Insult lawsuit set for second day in court

By Hu Yinan (China Daily)
Updated: 2007-07-12 07:03

In a rare development, the Tianjin Economic Development Area (TEDA) People's Court will hold a second hearing of a discrimination lawsuit next Thursday, according to the Legal Daily.

The first hearing took place on April 26, when the Tianjin subsidiary of John Deere, an American-based Fortune 500 maker of farming and agricultural equipment, was sued for verbal abuse by three employees of Maige, a Beijing interior decoration firm contracted by the American firm to work on a project in the northern city last autumn.

The plaintiffs demanded a written apology and compensation of 10,000-16,000 yuan ($300-490).

Alan H. Fyfe, a manager with John Deere Tianjin, was accused of frequently using vulgar and derogatory terms to publicly humiliate Chinese workers.

"The workers couldn't understand what they were saying, but we could they addressed our workers as 'farm workers' simply because they thought that they were of an inferior quality," Zhang Dayong, one of the plaintiffs and a designer with Maige, told Legal Daily.

Employees of John Deere and those of the New Zealand-based TRA, the company's contracted project inspector, "were extremely picky and always very aggressive with our workers," former Maige staff member Gao Lihua said.

The 53-year-old claimed to have been manhandled by Frye, who suspected him of urinating on a project premises. Frye and Stuart Jeffery, a TRA inspector, found no evidence that such an act had taken place, but neither apologized.

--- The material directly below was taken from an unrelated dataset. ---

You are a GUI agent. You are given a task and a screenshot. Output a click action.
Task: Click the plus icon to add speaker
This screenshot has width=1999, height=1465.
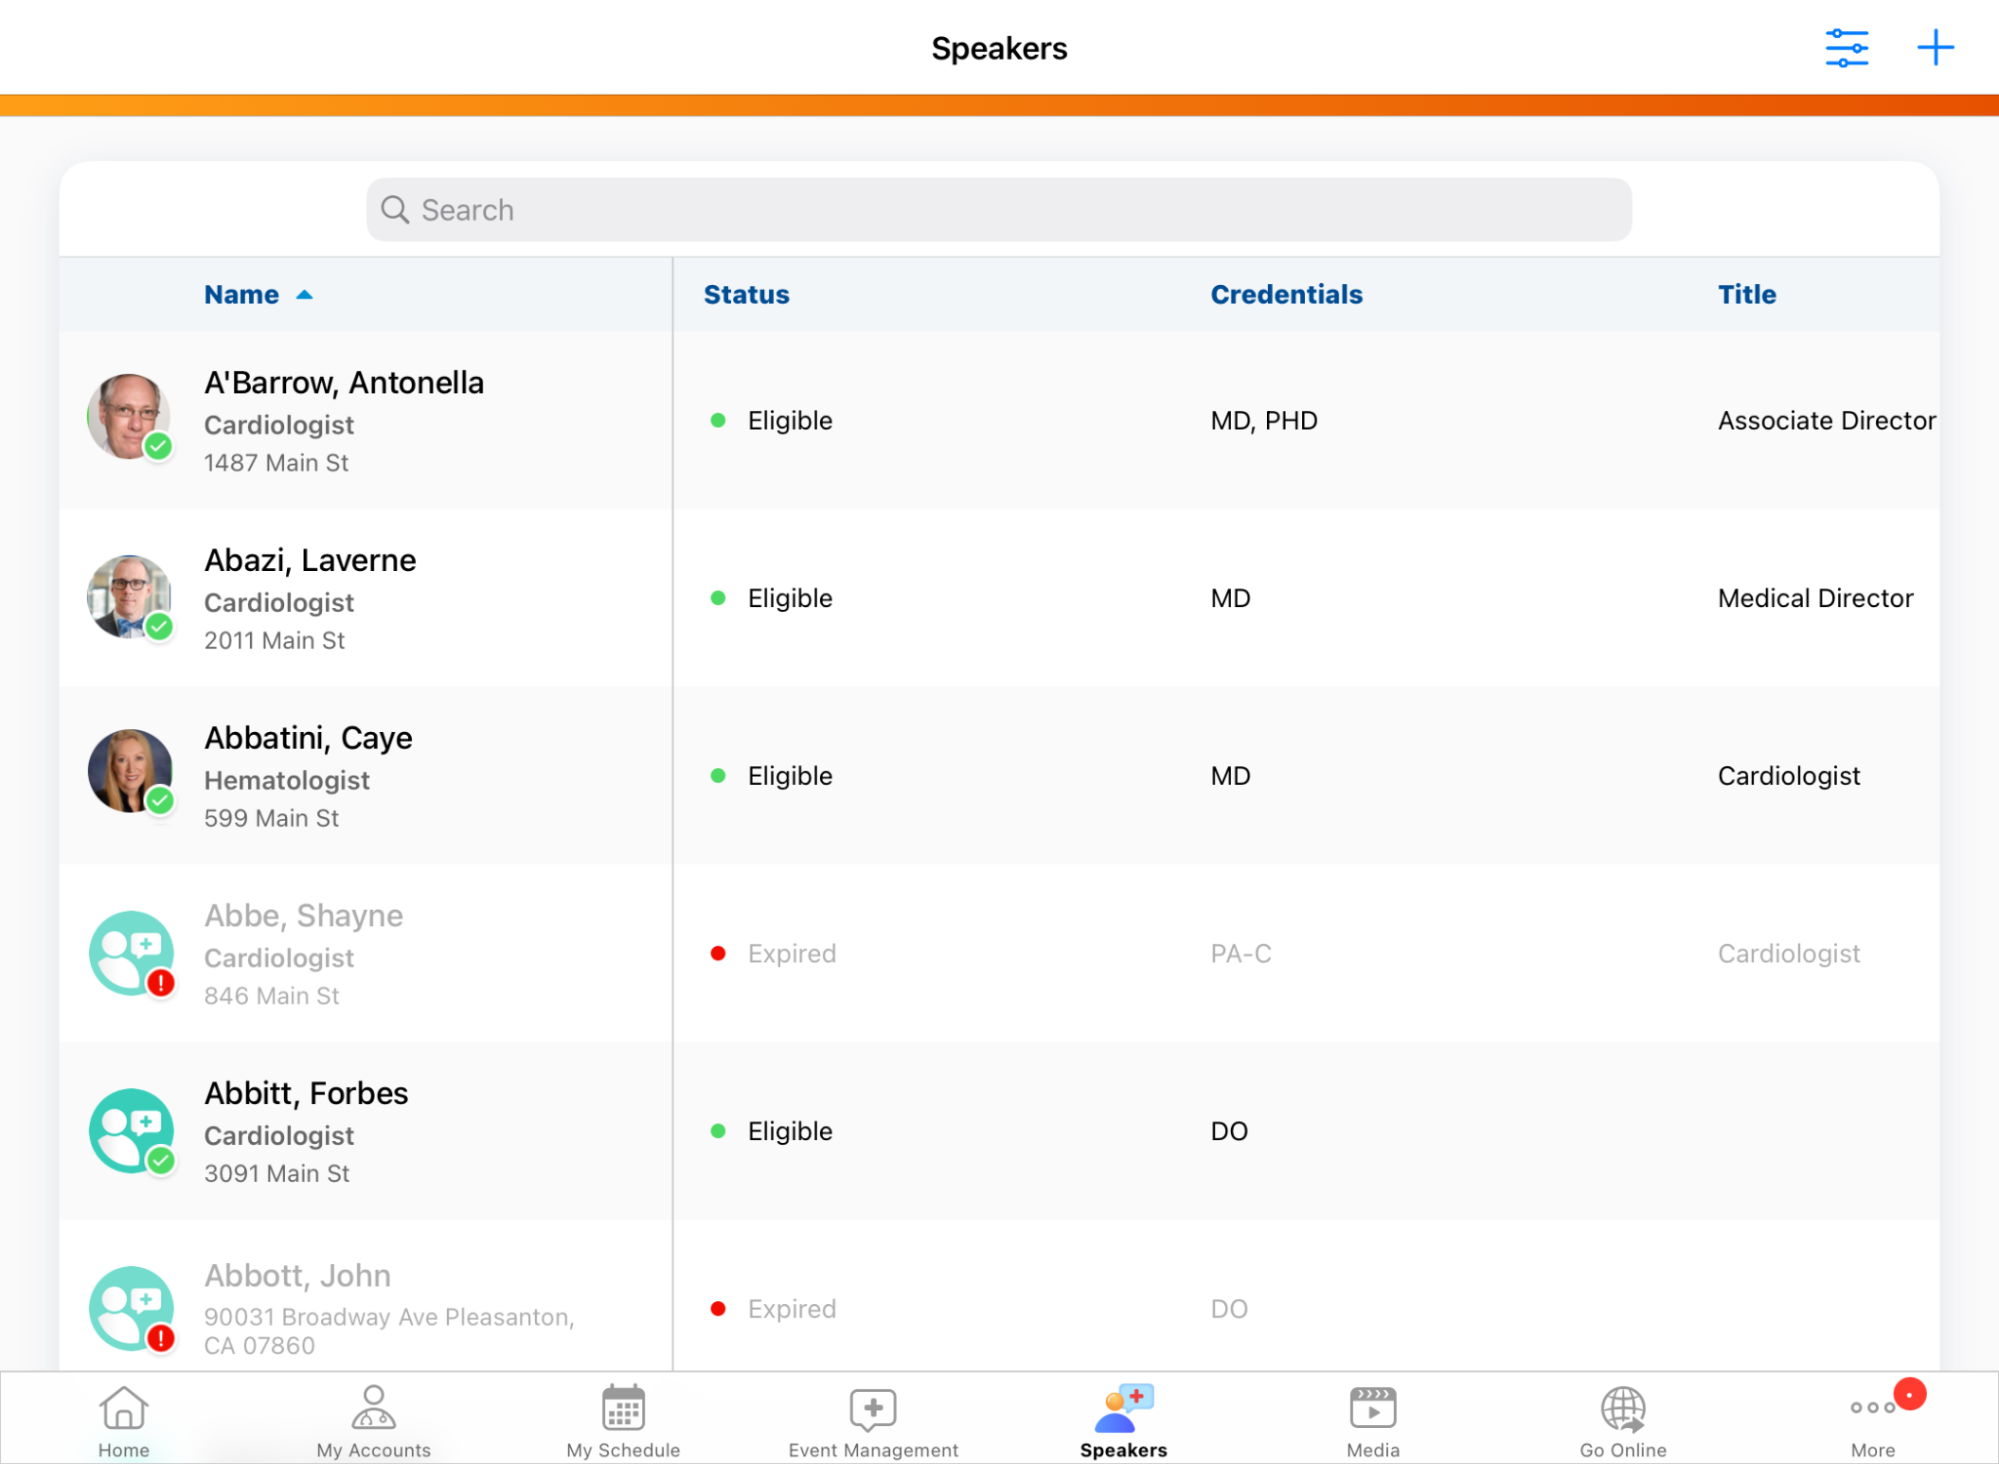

Maige project manager Liao Zhonglin said he had warned the two transnational corporations about their "crude attitude towards the workers," but to little effect.

Liao said he had "never seen such a situation" during more than two decades of work in Singapore and years of experience in China.

Meanwhile, a senior representative of John Deere indicated to China Daily last night that the lawsuit was in response to a lawsuit the company had filed days earlier against Maige for its poor work.

"We were among the earliest transnational companies to enter the Chinese market and have always attached great importance to China," the representative said, while stressing that the company was not yet in a position to communicate any further details to the press.

An official John Deere statement said: "We believe John Deere has a longstanding record of integrity around the world. We believe we have shown that Deere values its employees and has deep respect for its business partners.

"Any claim that is contrary to how we do business is taken seriously and investigated."

Guo Jun, head of the All-China Federation of Trade Unions' democratic administration department, said Chinese employees of transnational companies are often verbally or physically insulted.

Managers of some foreign companies lack a basic sense of respect for these employees, and have even gone as far as ordering body searches, locking female employees in cages, making workers kneel and so on, he said.

He added that whatever the outcome, the John Deere lawsuit is significant because it shows that when fundamental life conditions are secured, workers naturally begin to request "decency".

Headquartered in Moline, Illinois, and with a history of 170 years, John Deere works on agricultural machinery, construction and consumer equipment manufacturing and operates in more than 160 countries worldwide.